Reviewer Lois C. Henderson: Lois is a freelance academic editor and back-of-book indexer, who spends most of her free time compiling word search puzzles for tourism and educative purposes. Her puzzles are available HERE and HERE Her Twitter account (@LoisCHenderson) mainly focusses on the toponymy of British place names. Please feel welcome to contact her with any feedback at LoisCourtenayHenderson@gmail.com.





 
By Lois C. Henderson
Published on December 19, 2013
 

Author: Maria T. Lennon

Publisher: HarperCollinsPublishers
ISBN-13: 978-0-06-212690-0

Author: Maria T. Lennon

Publisher: HarperCollinsPublishers
ISBN-13: 978-0-06-212690-0

Are you attracted to books with mean central characters, who eventually turn out to be quite likable? If so, and especially if you are a tween and/or a middle child yourself, you need look no farther than Confessions of a So-called Middle Child, by Maria T. Lennon. Centred on extremely fashion-conscious and egocentric Charlie C. Cooper, this coming-of-age novel tells of the escapades of a young girl who is coming to terms with principles of justice and fairness in her school and home environs. Having always been attracted to the smartest dressed, but not the most ethically sound, classmates has landed her in so much deep water that she was expelled from her last school for dosing the school cafetaria’s meals with laxatives to get her own back on a friend by whom she felt betrayed. (Unsurprisingly, one learns that the author herself was once evicted from Brilliantmont International School in Lausanne, so has some insight into the kind of feelings involved.)

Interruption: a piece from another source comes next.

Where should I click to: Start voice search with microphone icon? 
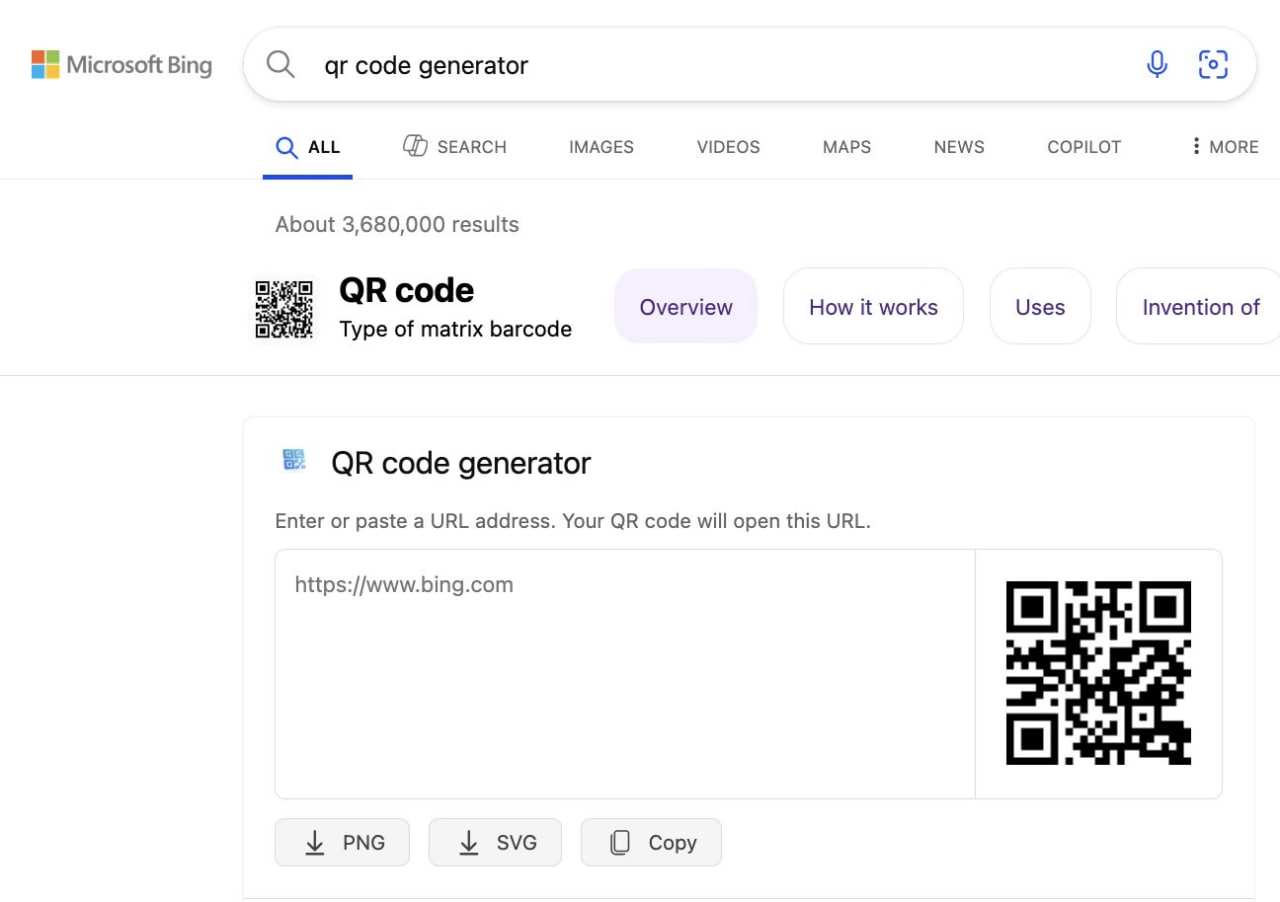click(1156, 65)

Now Charlie has come to a new city, Los Angeles, and to a new school. Her ability to make a fresh start under the guidance of her shrink, Doc Scales, is plagued by her reluctance to give up on her old way of striving to gain acceptance from popular girls by being bad. As the Doc says, her self-esteem is low and she clearly needs to become more assertive in her relations with others. How she sets about, under instruction, befriending the most bullied girl in her school provides the central impetus for Charlie’s progression from being an obnoxious brat to a person whom you would be proud to associate with.

Apart from the central story there are various subplots, including Charlie’s online friendship, via Skype, with her “tech-equal main squeeze in Mumbai”, Jai, as well as Charlie’s father’s excavation of their grounds for remnants of Houdini’s hidden past (her family has come to live in the Houdini Mansion on Laurel Canyon Boulevarde, and her dad is intent on rebuilding the original house that burnt down in 1953). This, plus the Romanian background of the outcast (“Marta the Farta”), who becomes transformed through Charlie’s frendship, and not omitting the many references that are made to Mandela’s influence on Charlie’s thinking, goes into making Lennon’s second novel (with her first being the adult novel Making It Up as I Go Along) a work that should have a worldwide, contemporaneous appeal for youngsters across the globe.

Confessions of a So-called Middle Child is a throroughly humane, and humanising, novel that all middle schoolers (and their parents) should be encouraged to read.